Format the records as a numbered list, from the line containing "This screenshot has height=675, width=1200." up to and including the line containing "tap(96, 254)", and leave out any blank lines.
--- start Data shown ---
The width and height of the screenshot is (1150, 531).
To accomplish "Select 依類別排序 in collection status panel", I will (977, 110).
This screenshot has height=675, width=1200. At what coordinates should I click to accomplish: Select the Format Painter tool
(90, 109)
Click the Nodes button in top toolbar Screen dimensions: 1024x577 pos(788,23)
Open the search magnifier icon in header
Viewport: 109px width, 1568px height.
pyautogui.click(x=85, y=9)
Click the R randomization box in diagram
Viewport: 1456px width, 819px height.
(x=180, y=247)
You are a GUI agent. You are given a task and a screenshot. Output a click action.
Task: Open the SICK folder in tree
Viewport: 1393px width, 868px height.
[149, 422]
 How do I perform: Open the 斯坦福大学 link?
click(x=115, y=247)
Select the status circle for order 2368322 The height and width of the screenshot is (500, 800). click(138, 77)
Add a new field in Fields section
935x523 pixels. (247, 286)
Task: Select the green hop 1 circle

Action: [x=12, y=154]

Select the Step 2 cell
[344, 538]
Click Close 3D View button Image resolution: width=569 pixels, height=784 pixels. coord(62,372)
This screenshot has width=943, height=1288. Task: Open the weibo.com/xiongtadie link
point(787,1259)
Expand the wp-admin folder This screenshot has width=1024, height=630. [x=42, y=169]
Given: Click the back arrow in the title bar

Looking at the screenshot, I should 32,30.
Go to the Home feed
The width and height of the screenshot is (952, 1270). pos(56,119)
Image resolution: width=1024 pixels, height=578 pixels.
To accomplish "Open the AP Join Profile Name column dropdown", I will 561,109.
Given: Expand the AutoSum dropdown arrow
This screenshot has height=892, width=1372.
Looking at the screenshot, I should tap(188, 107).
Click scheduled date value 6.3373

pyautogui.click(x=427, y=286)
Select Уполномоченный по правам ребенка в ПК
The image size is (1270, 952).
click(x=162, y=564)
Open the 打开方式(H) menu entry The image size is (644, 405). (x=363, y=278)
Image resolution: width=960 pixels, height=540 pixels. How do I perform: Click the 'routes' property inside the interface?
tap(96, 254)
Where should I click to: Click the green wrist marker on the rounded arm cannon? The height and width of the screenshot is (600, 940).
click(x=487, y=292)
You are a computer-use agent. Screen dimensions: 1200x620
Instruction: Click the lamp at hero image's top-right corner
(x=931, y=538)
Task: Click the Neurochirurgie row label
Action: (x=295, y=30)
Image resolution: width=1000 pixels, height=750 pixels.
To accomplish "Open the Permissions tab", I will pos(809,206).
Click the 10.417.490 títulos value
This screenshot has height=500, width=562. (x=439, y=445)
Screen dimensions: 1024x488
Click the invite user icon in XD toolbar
--- end Data shown ---
- **Task result**:
1. This screenshot has height=675, width=1200. At what coordinates should I click to accomplish: Select the Format Painter tool
2. (90, 109)
3. Click the Nodes button in top toolbar Screen dimensions: 1024x577 pos(788,23)
4. Open the search magnifier icon in header
5. Viewport: 109px width, 1568px height.
6. pyautogui.click(x=85, y=9)
7. Click the R randomization box in diagram
8. Viewport: 1456px width, 819px height.
9. (x=180, y=247)
10. You are a GUI agent. You are given a task and a screenshot. Output a click action.
11. Task: Open the SICK folder in tree
12. Viewport: 1393px width, 868px height.
13. [149, 422]
14.  How do I perform: Open the 斯坦福大学 link?
15. click(x=115, y=247)
16. Select the status circle for order 2368322 The height and width of the screenshot is (500, 800). click(138, 77)
17. Add a new field in Fields section
18. 935x523 pixels. (247, 286)
19. Task: Select the green hop 1 circle
20. Action: [x=12, y=154]
21. Select the Step 2 cell
22. [344, 538]
23. Click Close 3D View button Image resolution: width=569 pixels, height=784 pixels. coord(62,372)
24. This screenshot has width=943, height=1288. Task: Open the weibo.com/xiongtadie link
25. point(787,1259)
26. Expand the wp-admin folder This screenshot has width=1024, height=630. [x=42, y=169]
27. Given: Click the back arrow in the title bar
28. Looking at the screenshot, I should 32,30.
29. Go to the Home feed
30. The width and height of the screenshot is (952, 1270). pos(56,119)
31. Image resolution: width=1024 pixels, height=578 pixels.
32. To accomplish "Open the AP Join Profile Name column dropdown", I will 561,109.
33. Given: Expand the AutoSum dropdown arrow
34. This screenshot has height=892, width=1372.
35. Looking at the screenshot, I should tap(188, 107).
36. Click scheduled date value 6.3373
37. pyautogui.click(x=427, y=286)
38. Select Уполномоченный по правам ребенка в ПК
39. The image size is (1270, 952).
40. click(x=162, y=564)
41. Open the 打开方式(H) menu entry The image size is (644, 405). (x=363, y=278)
42. Image resolution: width=960 pixels, height=540 pixels. How do I perform: Click the 'routes' property inside the interface?
43. tap(96, 254)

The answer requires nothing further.